Cuando era niño creía que la gente vivía para siempre; que solo morían aquellos que estaban enfermos. Me creía inmortal pues nadie a mí alrededor se estaba yendo de este mundo. Un día, no recuerdo quien, me dijo que todos moríamos. Que todos algún día partiríamos. Eso me dio una sensación horrible y empecé a cuestionarme en mi cabeza que cuándo me iría.

A pesar de que supe eso, comoquiera sentía que viviría mucho tiempo. En otros momentos creo que moriré joven y está bien. Total, yo llegué por casualidad producto de la locura de dos jovencitos. Por eso creo que muchas de las cosas positivas que me han pasado han sido por casualidad. Incluso, las de seguir vivo.

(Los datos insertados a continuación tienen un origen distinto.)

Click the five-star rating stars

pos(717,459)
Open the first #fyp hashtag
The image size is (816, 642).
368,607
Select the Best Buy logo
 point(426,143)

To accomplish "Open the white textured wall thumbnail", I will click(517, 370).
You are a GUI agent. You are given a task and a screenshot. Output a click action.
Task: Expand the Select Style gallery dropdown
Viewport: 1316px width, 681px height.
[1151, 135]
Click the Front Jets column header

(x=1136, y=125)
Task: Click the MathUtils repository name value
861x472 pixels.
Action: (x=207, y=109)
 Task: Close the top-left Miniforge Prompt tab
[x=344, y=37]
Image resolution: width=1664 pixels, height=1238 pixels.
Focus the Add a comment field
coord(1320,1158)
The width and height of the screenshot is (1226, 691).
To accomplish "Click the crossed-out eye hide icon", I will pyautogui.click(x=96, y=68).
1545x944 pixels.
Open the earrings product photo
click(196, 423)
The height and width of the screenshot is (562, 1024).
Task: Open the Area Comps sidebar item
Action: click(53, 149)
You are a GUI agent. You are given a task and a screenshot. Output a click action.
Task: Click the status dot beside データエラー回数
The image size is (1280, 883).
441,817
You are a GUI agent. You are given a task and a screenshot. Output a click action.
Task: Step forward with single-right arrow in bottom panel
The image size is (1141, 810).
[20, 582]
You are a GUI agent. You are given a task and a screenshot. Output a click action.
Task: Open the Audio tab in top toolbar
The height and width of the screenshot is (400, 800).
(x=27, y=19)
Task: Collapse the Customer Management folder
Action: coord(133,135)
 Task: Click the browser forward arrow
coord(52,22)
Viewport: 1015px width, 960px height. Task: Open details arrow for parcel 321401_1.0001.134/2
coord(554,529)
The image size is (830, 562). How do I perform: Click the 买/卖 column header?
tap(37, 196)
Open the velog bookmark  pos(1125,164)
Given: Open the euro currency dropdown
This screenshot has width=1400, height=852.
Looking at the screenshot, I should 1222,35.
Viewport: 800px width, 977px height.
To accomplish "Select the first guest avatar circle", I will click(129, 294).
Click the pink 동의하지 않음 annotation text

Y es que he podido haber muerto en algunas ocasiones. Una vez cuando trabajaba en un concesionario de vehículos de un tío, uno de los que laboraba ahí, dizque jugando, me apuntó con la escopeta del miembro de seguridad y procedía a halar el gatillo. De inmediato llegó el seguridad y le dijo que el arma estaba cargada y se la quitó de inmediato de las manos.

En otra ocasión, al salir de la universidad tarde en la noche; me paré en otro de concesionario de venta de vehículos y me puso a ver los diferentes modelos. De repente apareció un miembro de la seguridad y me dijo que estaba a punto de disparar. “No hagas eso. No veas carros a esta hora”, -vociferó el señor.

Una vez siendo niño, andaba con mis padres y unos amigos de ellos para una playa en mi natal República Dominicana que se llama Las Terrenas. El autobús en el que andábamos se puso prácticamente de dos ruedas hacia un barranco. El amigo de ellos que manejaba el bus, pudo hacer una maniobra para ponerlo otra vez en la carretera. Pasamos tremendo susto.

He estado cerca de la muerte en diferentes situaciones. En todas he mantenido la calma. Total, si llegué por casualidad, no me sorprendería que me fuera, de la misma forma.